Ficool

Chapter 12 - The Out-of-Print "Little Prince

Xia Xiaoman discovered the book on an afternoon when the sunlight was too harsh.

She had been sorting through files in Li Moting's study when her fingertips brushed against a gilded spine—the original French edition of *The Little Prince* emerging abruptly from a stack of business reports. The edges of its pages bore the faint yellow tinge of age, as if they had been turned by restless fingers countless times before.

"A 1943 first edition?" She carefully opened the cover, and a black card slipped to the floor. Absentmindedly, Xia Xiaoman tucked it back between the pages as a bookmark, completely missing the subtly embossed Li family crest in the lower right corner.

Li Moting stood framed in the doorway, the sleeves of his white shirt rolled up to his elbows, revealing three parallel scars along his left wrist. His gaze tracked the movement of her coffee-stained fingers as they turned the fragile pages, his Adam's apple bobbing in an almost imperceptible swallow.

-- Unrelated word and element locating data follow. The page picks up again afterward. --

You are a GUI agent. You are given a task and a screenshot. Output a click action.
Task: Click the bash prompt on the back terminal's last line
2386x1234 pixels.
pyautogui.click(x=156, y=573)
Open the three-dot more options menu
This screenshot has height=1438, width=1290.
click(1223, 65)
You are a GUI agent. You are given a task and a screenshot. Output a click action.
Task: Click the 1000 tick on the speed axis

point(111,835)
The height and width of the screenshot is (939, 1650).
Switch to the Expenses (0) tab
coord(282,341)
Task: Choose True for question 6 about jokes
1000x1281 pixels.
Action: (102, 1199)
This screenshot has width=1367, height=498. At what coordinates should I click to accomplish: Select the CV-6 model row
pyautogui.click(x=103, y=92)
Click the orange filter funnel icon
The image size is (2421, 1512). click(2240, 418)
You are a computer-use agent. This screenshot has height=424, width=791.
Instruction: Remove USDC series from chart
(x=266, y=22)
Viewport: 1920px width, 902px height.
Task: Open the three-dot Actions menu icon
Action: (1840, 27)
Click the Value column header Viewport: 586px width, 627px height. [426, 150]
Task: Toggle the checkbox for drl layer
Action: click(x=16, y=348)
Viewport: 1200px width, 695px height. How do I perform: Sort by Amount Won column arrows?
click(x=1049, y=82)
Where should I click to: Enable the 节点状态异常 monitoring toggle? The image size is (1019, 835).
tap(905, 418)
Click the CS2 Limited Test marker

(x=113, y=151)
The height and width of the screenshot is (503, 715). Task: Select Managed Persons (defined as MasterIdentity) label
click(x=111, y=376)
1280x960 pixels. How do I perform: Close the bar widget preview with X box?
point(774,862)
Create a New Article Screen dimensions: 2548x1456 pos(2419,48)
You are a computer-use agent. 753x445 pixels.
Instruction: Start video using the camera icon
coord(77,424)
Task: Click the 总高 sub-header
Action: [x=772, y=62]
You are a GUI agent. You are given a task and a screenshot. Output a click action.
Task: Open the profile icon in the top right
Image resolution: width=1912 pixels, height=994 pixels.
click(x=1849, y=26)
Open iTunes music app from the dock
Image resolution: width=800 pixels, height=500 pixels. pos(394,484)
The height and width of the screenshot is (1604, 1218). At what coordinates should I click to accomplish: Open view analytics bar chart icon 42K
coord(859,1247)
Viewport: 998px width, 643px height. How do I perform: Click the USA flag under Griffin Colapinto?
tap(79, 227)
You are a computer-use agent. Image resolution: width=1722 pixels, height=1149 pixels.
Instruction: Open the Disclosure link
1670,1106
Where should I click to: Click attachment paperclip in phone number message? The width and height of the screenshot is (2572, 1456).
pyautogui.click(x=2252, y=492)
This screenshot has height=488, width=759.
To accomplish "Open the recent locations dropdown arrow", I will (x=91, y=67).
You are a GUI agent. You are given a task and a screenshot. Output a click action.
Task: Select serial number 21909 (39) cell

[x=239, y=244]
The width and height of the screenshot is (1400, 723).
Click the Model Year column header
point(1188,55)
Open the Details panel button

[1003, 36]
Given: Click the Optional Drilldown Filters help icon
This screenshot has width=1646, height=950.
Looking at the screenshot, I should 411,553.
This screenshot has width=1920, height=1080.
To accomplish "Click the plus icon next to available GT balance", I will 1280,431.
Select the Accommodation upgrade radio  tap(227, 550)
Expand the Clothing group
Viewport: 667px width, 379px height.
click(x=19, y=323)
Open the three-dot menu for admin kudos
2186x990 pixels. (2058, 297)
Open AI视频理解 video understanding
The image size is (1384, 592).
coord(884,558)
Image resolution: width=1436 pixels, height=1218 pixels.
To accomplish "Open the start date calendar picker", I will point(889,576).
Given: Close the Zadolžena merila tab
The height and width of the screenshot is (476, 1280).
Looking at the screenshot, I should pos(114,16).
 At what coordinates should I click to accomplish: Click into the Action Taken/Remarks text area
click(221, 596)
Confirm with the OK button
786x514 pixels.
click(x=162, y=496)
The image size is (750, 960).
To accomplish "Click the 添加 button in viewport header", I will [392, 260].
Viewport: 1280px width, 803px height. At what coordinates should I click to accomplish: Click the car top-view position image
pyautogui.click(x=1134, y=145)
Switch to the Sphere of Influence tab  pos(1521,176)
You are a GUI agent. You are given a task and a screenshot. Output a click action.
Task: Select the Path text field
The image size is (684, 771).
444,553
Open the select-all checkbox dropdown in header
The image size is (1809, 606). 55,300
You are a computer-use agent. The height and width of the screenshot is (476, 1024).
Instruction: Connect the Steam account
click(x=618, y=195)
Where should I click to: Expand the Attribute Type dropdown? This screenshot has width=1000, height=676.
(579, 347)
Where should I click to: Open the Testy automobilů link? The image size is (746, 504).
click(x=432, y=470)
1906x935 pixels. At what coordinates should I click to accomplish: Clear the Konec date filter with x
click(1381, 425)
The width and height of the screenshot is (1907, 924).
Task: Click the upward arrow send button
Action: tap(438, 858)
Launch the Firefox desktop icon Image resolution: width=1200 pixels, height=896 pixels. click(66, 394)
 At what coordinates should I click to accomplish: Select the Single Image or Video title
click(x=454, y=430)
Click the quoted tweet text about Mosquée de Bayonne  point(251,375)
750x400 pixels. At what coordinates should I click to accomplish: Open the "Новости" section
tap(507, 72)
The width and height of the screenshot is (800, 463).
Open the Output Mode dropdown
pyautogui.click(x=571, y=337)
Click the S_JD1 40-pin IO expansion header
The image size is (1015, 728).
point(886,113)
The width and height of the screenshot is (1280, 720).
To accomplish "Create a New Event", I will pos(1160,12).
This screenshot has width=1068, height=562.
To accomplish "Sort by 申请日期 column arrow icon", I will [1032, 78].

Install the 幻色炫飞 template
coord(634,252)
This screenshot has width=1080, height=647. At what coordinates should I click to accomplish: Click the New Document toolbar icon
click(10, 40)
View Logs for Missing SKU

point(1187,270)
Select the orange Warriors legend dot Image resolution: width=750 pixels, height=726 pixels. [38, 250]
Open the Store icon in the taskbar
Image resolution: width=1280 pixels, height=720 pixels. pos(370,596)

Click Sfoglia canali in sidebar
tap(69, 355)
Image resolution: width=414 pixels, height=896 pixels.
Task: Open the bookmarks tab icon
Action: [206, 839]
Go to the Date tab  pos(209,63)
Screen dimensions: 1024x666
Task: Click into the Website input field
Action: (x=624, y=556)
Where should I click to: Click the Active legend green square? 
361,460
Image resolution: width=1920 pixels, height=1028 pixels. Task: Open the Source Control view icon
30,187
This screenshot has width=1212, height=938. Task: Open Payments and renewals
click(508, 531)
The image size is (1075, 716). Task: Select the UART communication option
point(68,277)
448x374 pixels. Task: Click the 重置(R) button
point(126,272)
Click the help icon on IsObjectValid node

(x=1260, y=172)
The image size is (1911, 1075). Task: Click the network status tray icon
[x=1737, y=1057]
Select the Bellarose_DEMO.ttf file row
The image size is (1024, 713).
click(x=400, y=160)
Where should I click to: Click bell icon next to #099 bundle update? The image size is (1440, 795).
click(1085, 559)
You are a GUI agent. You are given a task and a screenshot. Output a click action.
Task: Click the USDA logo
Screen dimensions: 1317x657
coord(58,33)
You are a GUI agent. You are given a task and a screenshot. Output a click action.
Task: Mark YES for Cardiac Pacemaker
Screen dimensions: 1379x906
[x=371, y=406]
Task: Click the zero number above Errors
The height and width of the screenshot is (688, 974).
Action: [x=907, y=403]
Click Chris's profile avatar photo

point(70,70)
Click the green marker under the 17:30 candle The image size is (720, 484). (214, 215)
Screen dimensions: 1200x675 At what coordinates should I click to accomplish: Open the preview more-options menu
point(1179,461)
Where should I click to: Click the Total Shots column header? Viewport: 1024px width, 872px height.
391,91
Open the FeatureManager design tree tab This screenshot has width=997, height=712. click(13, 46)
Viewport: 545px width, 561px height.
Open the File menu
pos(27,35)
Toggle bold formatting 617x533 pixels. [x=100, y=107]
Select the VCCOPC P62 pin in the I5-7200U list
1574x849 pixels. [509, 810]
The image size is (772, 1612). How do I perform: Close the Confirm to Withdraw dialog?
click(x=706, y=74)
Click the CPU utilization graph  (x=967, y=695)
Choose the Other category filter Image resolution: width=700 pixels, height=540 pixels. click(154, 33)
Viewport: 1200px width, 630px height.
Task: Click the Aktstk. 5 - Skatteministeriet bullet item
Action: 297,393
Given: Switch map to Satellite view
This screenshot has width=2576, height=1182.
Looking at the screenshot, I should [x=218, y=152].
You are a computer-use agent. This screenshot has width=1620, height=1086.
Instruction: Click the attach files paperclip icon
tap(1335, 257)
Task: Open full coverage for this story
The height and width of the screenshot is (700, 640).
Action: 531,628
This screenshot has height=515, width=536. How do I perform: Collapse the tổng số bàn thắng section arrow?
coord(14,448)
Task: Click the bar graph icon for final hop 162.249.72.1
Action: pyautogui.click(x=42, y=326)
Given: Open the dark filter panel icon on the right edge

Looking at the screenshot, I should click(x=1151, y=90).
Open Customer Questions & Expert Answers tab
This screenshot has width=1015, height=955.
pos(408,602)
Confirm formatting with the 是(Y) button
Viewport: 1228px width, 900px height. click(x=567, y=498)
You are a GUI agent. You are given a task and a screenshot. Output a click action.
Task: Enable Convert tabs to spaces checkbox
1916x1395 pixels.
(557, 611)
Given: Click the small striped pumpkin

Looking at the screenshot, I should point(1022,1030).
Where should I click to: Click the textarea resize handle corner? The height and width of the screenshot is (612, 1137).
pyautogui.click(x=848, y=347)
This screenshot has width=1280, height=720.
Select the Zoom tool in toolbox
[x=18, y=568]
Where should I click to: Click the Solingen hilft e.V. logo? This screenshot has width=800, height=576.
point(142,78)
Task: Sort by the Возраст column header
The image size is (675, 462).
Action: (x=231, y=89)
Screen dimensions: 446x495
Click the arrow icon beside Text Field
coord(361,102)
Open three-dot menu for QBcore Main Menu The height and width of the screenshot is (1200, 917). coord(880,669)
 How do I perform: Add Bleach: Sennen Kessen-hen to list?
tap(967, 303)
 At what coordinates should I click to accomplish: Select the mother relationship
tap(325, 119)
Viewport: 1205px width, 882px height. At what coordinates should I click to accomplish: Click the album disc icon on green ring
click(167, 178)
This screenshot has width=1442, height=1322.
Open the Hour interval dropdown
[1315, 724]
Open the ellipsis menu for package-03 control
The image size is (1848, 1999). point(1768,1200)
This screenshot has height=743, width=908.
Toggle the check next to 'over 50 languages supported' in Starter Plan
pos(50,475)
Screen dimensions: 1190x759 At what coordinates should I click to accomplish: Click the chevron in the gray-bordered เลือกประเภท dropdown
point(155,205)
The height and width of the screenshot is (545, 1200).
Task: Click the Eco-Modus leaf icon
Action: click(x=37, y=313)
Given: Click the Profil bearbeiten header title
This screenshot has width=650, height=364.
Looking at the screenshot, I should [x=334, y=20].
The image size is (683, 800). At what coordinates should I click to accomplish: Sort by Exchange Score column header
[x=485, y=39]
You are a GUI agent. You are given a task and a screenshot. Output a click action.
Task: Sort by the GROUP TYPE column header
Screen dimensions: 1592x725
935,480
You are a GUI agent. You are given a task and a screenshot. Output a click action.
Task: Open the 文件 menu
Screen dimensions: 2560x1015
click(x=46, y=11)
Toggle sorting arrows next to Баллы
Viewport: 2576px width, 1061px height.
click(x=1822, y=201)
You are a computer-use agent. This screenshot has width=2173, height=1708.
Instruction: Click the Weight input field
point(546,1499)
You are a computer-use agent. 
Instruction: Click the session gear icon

"Chapter twenty-one," he said abruptly. "Your father once translated this passage."

Xia Xiaoman's hand froze mid-reach. She did remember her father's desk always littered with translation drafts, yet no matter how hard she tried, the actual content eluded her. The book fell open to the familiar passage—the fox's lesson about taming. Beside the printed text, a penciled annotation read:

**"To be tamed is to accept the risk of tears. —S.L. 2003"**

"Who is S.L.?" The question escaped her lips before she could stop it.

Li Moting's pupils contracted momentarily. He stepped forward to retrieve the book, but recoiled as if scalded when his fingers accidentally brushed against her wrist. "My mother," he replied, his voice muffled as if speaking through frosted glass. "This was the last page she ever read."

Sunlight filtered through the sheer curtains, casting dappled shadows between them. It was then that Xia Xiaoman noticed the unnatural indentations along the spine—as if someone had once clutched it with desperate strength, then painstakingly smoothed away the evidence.